◆ **Assigned task**: Return every line of the listing that includes the string "でシェア".

◆ **Supplied material**:
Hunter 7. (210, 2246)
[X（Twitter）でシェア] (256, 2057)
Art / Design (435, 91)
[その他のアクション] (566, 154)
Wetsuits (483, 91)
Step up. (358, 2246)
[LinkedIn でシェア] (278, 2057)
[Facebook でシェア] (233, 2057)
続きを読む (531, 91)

◆ **Answer**:
[X（Twitter）でシェア] (256, 2057)
[LinkedIn でシェア] (278, 2057)
[Facebook でシェア] (233, 2057)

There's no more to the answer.